La source de nombreuses informations hagiographiques sur Milarepa est Khyoungtsangpa (T. khyung tshang pa ye shes bla ma, ou Jñānaguru), pour lequel Andrew Quintman[1] donne les dates 1115-1176[2]. Il est une source importante pour l'hagiographe Zhidyé ripa (g.yung ston zhi byed ri pa, né en 1320), et pour "l'historien" Gueu lo (‘gos lo tsā ba gZhon nu dpal, 1392 -1481), auteur des Annales bleus. Khyoungtsangpa est généralement considéré comme un des disciples les plus proches de Réchungpa. Il semble être à la source de la légende de Réchungpa, ou du moins est-il l’élément sur lequel sa légende s’est construite.
Gueu lo
mentionne que Khyoungtsangpa fut ordonné moine en présence de Dyayulpa (T. bya ‘dul pa 1075-1138), accessoirement un des maîtres kadampa de Gampopa ; qu'il fait une formation très
complète auprès de plusieurs maîtres illustres et se rend auprès de ‘Bri sgom
gling kha pa[3] pour recevoir
les instructions de la Caṇḍālī
(gtum mo) ; qu'il se fait traiter d’imbécile, car c’est Réchungpa qu’il fallait
voir, pas lui ! Étant apparemment toujours moine, on lui aurait prévenu que Réchungpa est dégoûté
par les religieux... Réchungpa le reçoit malgré tout, lui donne toute la
transmission, encadrée par des banquets tantriques (S. gaṇacakra), et lui ordonne de garder secret le nom
de son mâitre (Réchungpa) et les instructions (la transmission aurale de Cakrasaṁvara), et de ne les dévoiler qu’après sa mort (survenu en
1161).[4]
L’hagiographe de Khyoungtsangpa, que suit Gueu lo, prend soin de raconter ensuite le miracle du
transfert de la conscience sur un corps de pigeon (voir l'épisode du fils de Marpa, Tarma Dodé (Dar ma mdo sde)), pour bien montrer que Khyoungtsangpa
aurait reçu la transmission complète, y compris la possession du corps d’un
autre (S. para-kāya-praveśa T. 'grong 'jug) et pour prouver que Réchungpa aurait
bien reçu toute la transmission aurale (T. snyan brgyud) de Tipupa.

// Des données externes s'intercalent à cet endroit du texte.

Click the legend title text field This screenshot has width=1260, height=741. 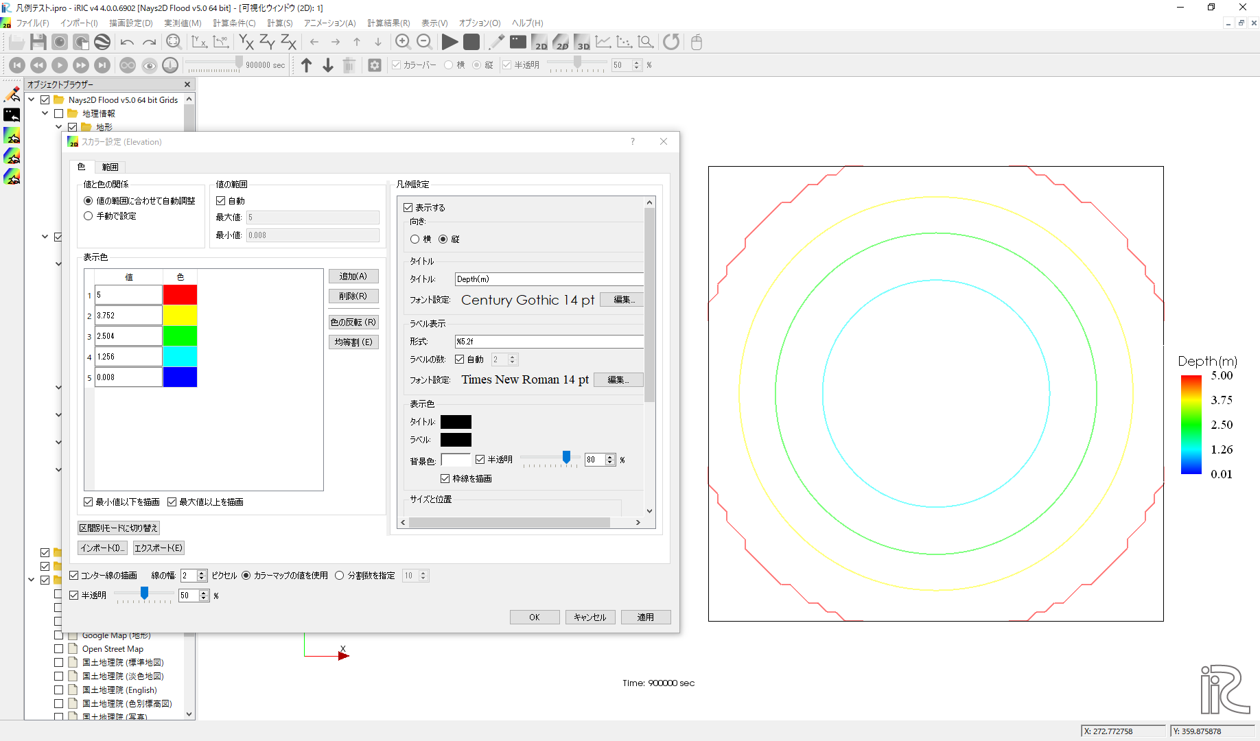(549, 279)
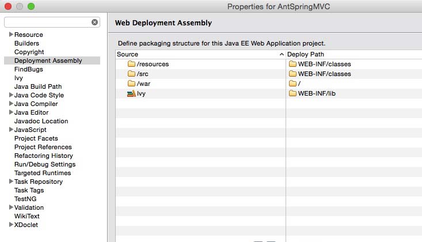Click the WEB-INF/lib deploy folder icon
This screenshot has height=242, width=422.
point(292,93)
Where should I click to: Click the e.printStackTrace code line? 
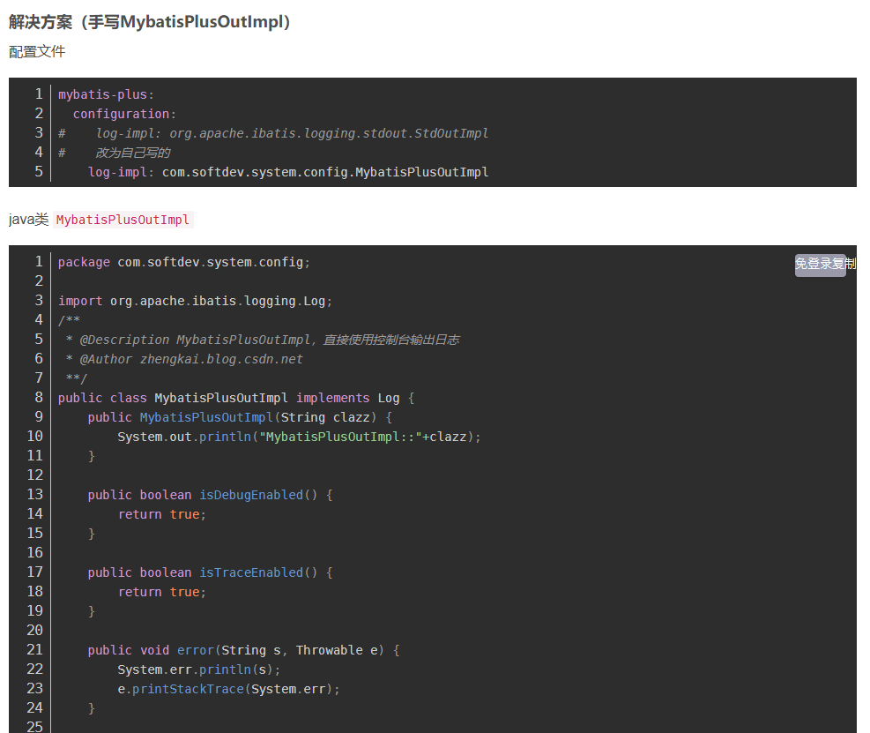(x=228, y=689)
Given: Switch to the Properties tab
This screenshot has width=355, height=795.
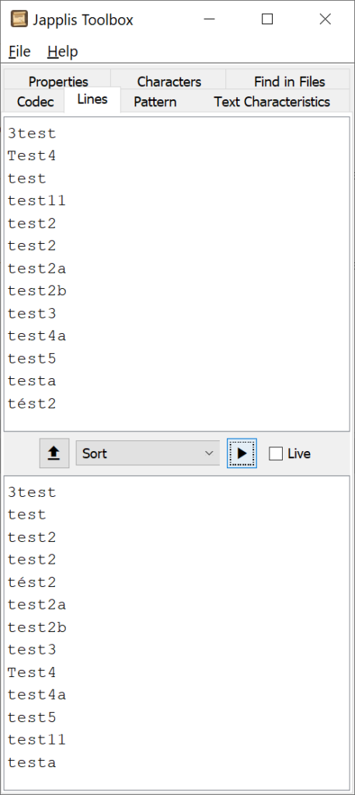Looking at the screenshot, I should point(57,81).
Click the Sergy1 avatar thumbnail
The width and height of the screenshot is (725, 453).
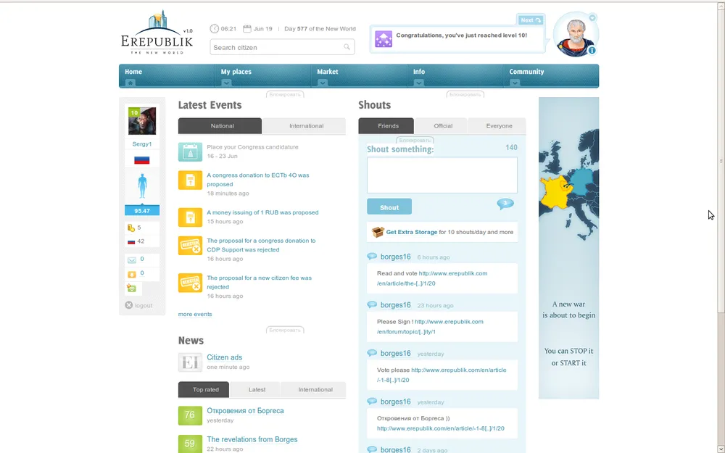click(x=142, y=121)
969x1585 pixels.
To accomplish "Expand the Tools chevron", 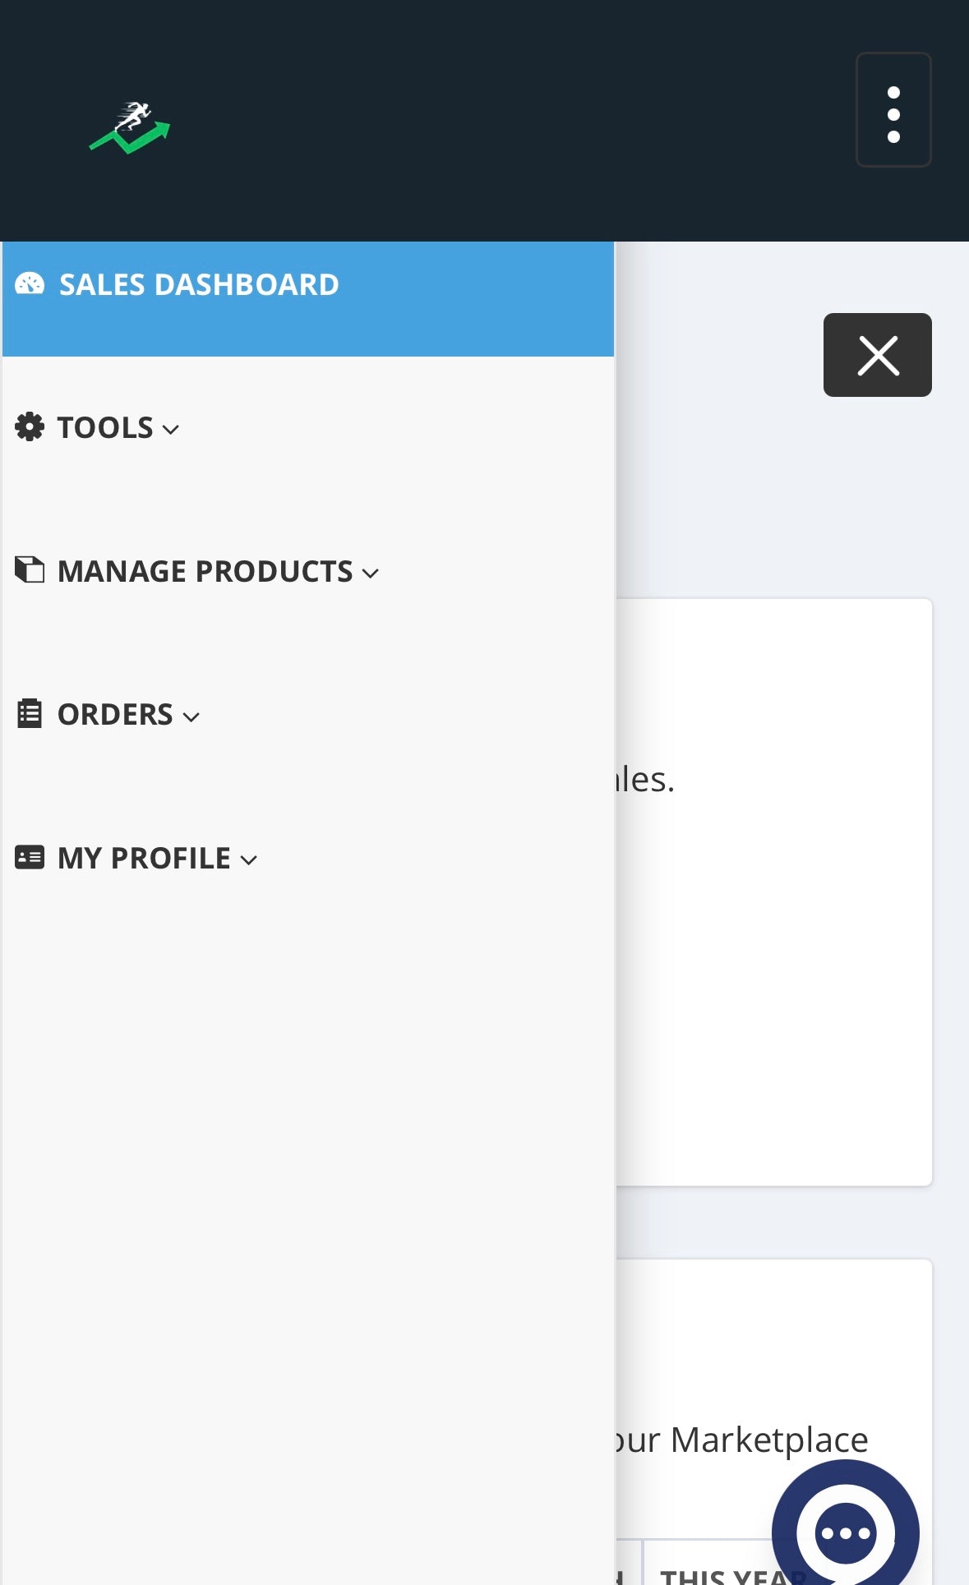I will [171, 430].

C’est donc en suivant les données hagiographiques de ce
Khyoungtsangpa (qui est, rappelons-le, la source de toute la légende
réchungpiste et par là de quasiment tout ce que l’on « sait » sur
Milarepa), que Gueue lo écrit :
« Milarepa eut les disciples suivants : Réchungpa, qui devint le chef des fils de Milarepa, seigneur Gampopa le grand, qui fut la manifestation d’un bodhisattva[5], et qui devait renaître encore une fois avant d’atteindre l’état de bouddha. »
Ses autres disciples, y compris sa sœur Peta, atteignèrent des grandes réalisations
avant ou au moment de la mort.
Ainsi, Gampopa est déclassé dans la hiérarchie des disciples
de Milarepa. Du premier disciple, le soleil, il devient le deuxième, la lune. Ne
disposant pas des instructions du chemin des expédients (T. thabs lam), et
notamment de la transmission aurale de Cakrasaṁvara,
et suivant plutôt le chemin graduel du mahāyāna avec une Mahāmudrā selon le système des sūtra, l’état de bouddha n’était pas accessible à lui pendant son pénultième
existence. Nous avions déjà constaté le même phénomène pour Maitrīpa et
quelques-uns de ses disciples. Le chemin des expédients n’aime pas ceux qui se
distancient de lui. Le ton est donné pour les hagiographies à venir.
***
Illustration : Réchungpa avec sa coiffe caractéristique. La légende dit: Réchungpa qui a trouvé/atteint la khecarī (T. mkha' spyod) en une seule vie tout comme Milarepa, contrairement à d'autres, suivez mon regard...
[2] Les
dates sont de Gueu Lo (p. 441 etc.)
[3] Le nom
du disciple répa de Milarepa est ‘bri sgom yang legs. Selon Dan Martin, ce serait le fameux disciple de Milarepa
[4] Annales
bleus, p. 442-443
[5] Dans le
milieu tantrique des répas, ce n’est pas un compliment. Cette observation sert
à l’ancrer dans la tradition du mahāyāna.